O TERRITÓRIO É A ESCALA
O TERRITÓRIO É A ESCALA questiona a paisagem enquanto resultado de uma complexidade ecológica, tecnológica, histórica, social e política que interpela a relação campo / cidade. A conversão de um pinhal em olival, a criação de uma faixa de proteção contra incêndios, traduzem uma vontade de cuidar da paisagem…
Diferentes escalas mostram realidades diversas. Intervenções de pequena escala, juntas, resultam em transformações maiores. É este o ponto de partida para o seminário que fechou a viagem fotografica que decorreu de Setembro 2021 a Março 2022. Esta foi promovida pela ADXTUR – Agência para o Desenvolvimento Turístico das Aldeias do Xisto – em parceria com o Projeto Entre Serras e a Associação Recreativa e Cultural de Cunqueiros. Tratava-se de questionar a paisagem enquanto resultado de uma complexidade de intervenções, a diferentes tempos, com escalas diversas e distintas. Estas questões interpelam o futuro dos territórios do interior, a relação entre o campo e a cidade, entre o rural e o urbano. Como reconsiderar as economias locais, a gestão do meio rural e a sua integração numa economia global assente nos grandes centros urbanos?

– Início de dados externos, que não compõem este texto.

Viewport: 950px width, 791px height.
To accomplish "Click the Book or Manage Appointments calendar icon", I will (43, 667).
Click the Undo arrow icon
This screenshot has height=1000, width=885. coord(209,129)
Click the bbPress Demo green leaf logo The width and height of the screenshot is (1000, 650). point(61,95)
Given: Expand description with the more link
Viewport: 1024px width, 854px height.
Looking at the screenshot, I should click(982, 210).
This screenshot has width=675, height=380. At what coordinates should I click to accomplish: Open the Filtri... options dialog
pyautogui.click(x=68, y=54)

A fotografia constitui um dispositivo ótico capaz de ativar reflexões, forças e dinâmicas. Ela pode produzir conhecimento e novos imaginários.

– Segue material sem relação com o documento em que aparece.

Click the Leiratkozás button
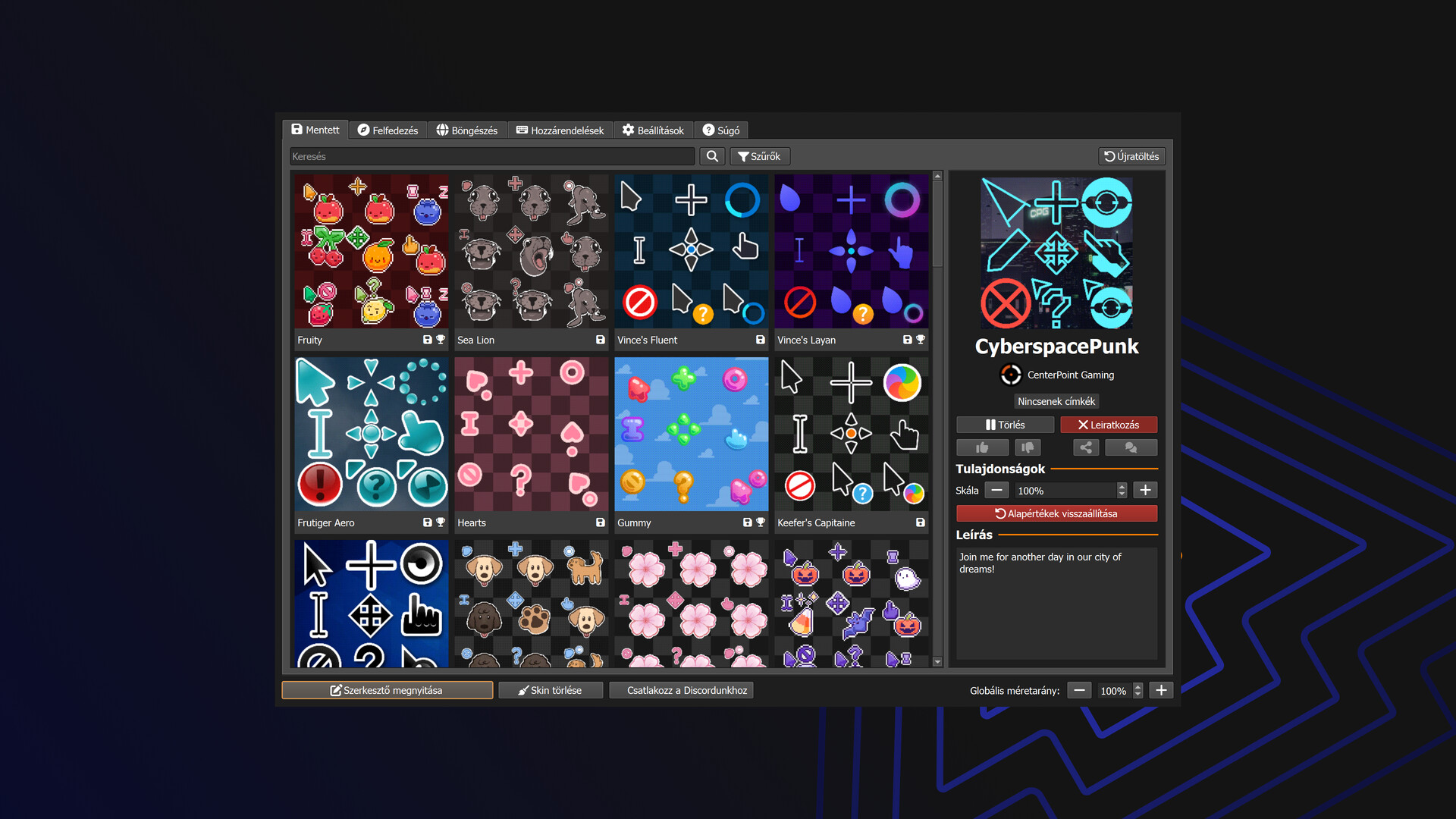Image resolution: width=1456 pixels, height=819 pixels. [1109, 425]
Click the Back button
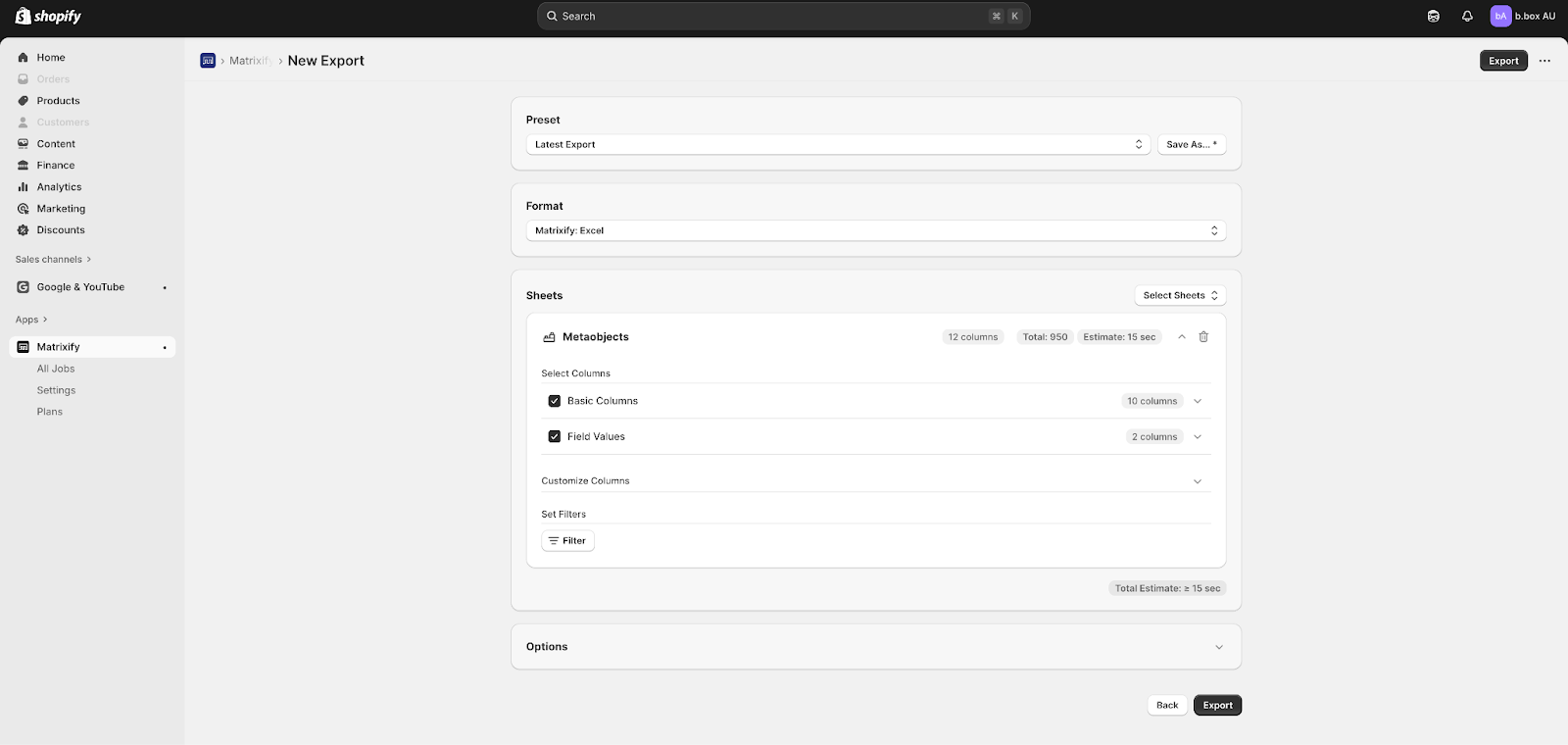Screen dimensions: 1568x745 1166,705
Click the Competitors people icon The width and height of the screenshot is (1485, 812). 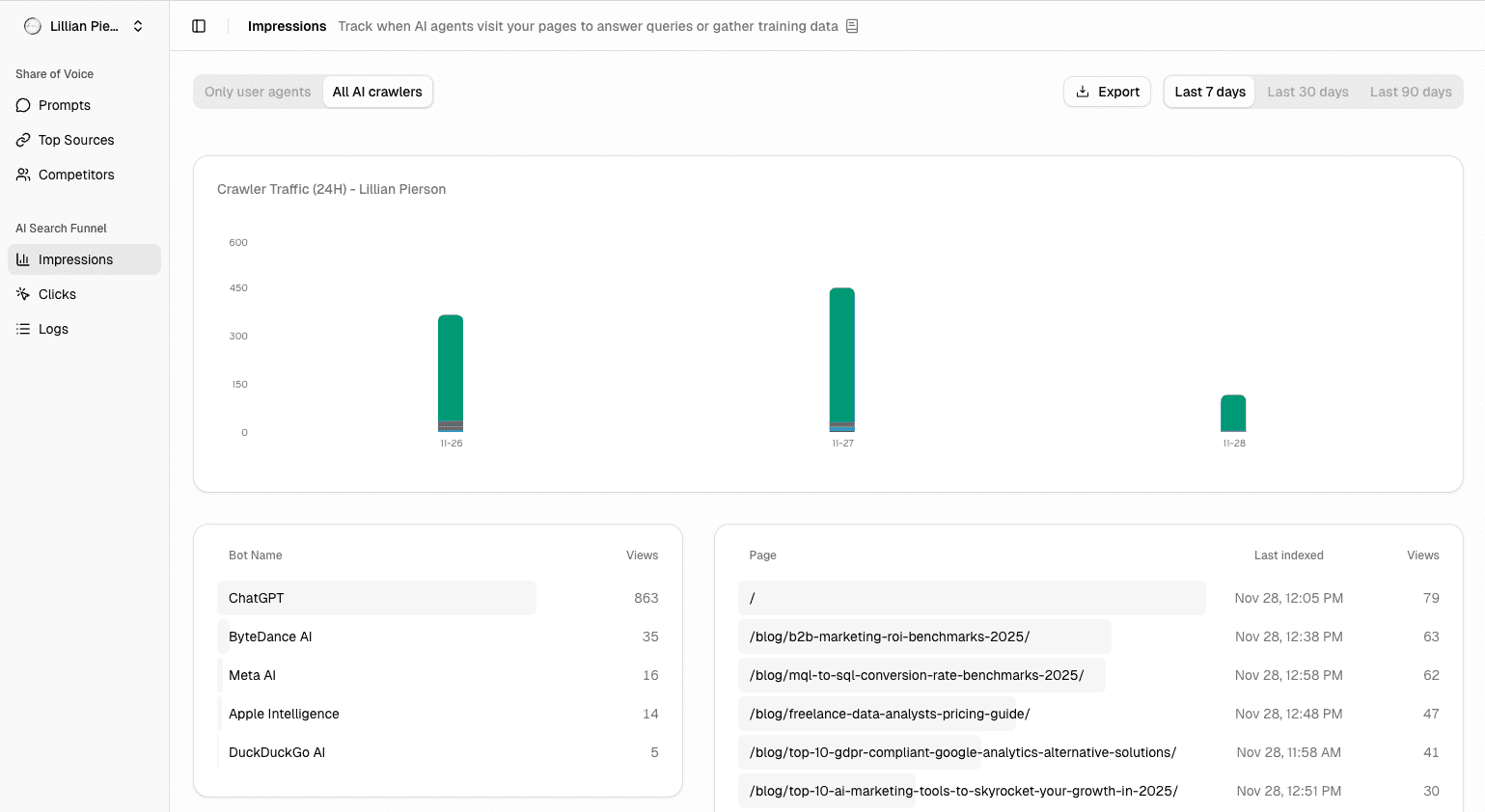tap(23, 175)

Esta "missão fotografica", que decorreu em 2021 e 2022 esteva centrada na aldeia de Cunqueiros. Neste contexto, Duarte Belo seguiu em direção as serras da Lousã e do Açor, João Abreu ao Tejo-Ocreza, enquanto Carlos Casteleira subia o rio Zêzere. O retrato destas paisagens em permanente mudança, o resultado destas viagens fotograficas, foram apresentados no seminário que decorreu na aldeia de Cunqueiros em março 2022.
O fluxo constante que existe entre o mundo rural e urbano revelou que a população pode partir para os grandes centros, mas muitos regressam periodicamente, juntando-se aos que resistem em partir.
O objectivo era olhar para o territorio a partir de dentro, através de um envolvimento direto, físico e relacional, numa perspectiva bioregional.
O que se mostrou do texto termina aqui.